DCA isn’t Just Tied Logistic Regression
After posting about discrete choice analysis (DCA) a few days ago, then adding a post about analyzing transportation choices, it occurred to me that DCA isn’t really just a form of logistic regression with parameter tying in its most general form. In its most general form, any number of choices can be presented at run time, whereas in both the machine-learning max-ent style approaches and the stats textbook type approaches to logistic regression, there is always a fixed, finite set of outcome categories.
DCA for Within-Document Coreference
One of the projects on our plate right now involves within-document coreference resolution, which involves resolving which noun phrases in a document refer to the same entities. Thus it’s a bit more general than the classical anaphora resolution problem, which finds antecedents for pronouns. In our case, two mentions of “John Smith” in the same document need to be linked (if they refer to the same person; they won’t if you’re reading Amit Bagga and Breck’ss John Smith resolution paper, or for that matter, the recreation of their results in LingPipe’s clustering tutorial).
LingPipe’s heuristic coreference package is based on Breck’s thesis work (called CogNIAC). If you troll through the code or read Breck’s paper, you’ll see that it’s essentially a greedy online algorithm that visits the entity mentions in a document in order, and for each mention either links it to a previous linked chain of mentions, or it starts a new chain consisting only of the current mention. Essentially, it’s a greedy online clustering algorithm.
The resolution of a mention is guided by matchers and anti-matchers that score candidate antecedent mention chains based on properties such as the closest matching alias (using a complex comparison allowing for missing tokens), known alias associations, discourse proximity (how far away the last mention in a chain is and how many are intervening), entity type (person, location, and ogranization, and for persons, gender).

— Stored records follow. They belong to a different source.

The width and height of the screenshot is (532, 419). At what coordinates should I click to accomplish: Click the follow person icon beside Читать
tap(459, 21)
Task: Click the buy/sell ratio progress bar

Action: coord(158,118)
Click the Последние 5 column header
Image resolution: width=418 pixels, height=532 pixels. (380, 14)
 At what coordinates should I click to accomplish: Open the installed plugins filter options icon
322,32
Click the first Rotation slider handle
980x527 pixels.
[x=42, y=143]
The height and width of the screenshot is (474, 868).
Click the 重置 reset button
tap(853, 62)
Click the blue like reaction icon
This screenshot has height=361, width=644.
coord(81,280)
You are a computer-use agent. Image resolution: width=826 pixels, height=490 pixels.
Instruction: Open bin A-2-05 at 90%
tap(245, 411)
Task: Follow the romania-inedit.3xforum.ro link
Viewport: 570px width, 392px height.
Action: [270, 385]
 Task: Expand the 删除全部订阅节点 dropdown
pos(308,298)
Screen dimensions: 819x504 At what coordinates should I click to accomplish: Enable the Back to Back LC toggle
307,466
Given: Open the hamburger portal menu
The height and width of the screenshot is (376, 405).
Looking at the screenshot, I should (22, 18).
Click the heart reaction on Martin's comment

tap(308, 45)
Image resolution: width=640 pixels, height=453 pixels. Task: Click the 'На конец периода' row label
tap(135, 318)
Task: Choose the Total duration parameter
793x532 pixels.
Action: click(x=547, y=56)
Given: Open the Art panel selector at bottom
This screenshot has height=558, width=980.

So far, there’s nothing for linking common nouns (as there is in ACE), and nothing for linking compound entities (e.g. “John and Mary … They …”).
A DCA Model
We could just throw all those features into a DCA type model! The discrete choices consist of each candidate antecedent mention chain along with the choice of creating a new mention chain. If we can extract a feature vector given a mention chain
and mention
, we’re in business. We could potentially even use the other mention chains in generating the features for mention
, as in
where
is the set of previous mention chains,
is the candidate mention chain, and
is the mention being resolved. With all existing mention chains in play, we can also generate a reasonable feature vector
for the choice of creating a new mention chain out of
given the antecedent candidates
.
The model consists of a coefficient vector . Given a mention
and set of potential antecedent chains
, the probability of a given antecedent is defined in the usual way for log-linear logistic-type models. For linking to an antecedent chain
, we have
.
For a new chain, which we’ll write , we have
.
Given annotated data and a feature extractor, the training cases easy to create. Each instance consists of the features for all previous mention chains and for creating a fresh along with the decision.
Does Any NLP Package Implement DCA?
Alas, LingPipe can’t handle these models the way I wrote logistic regression. In fact, I’m not sure anyone’s NLP package can handle the full DCA type models.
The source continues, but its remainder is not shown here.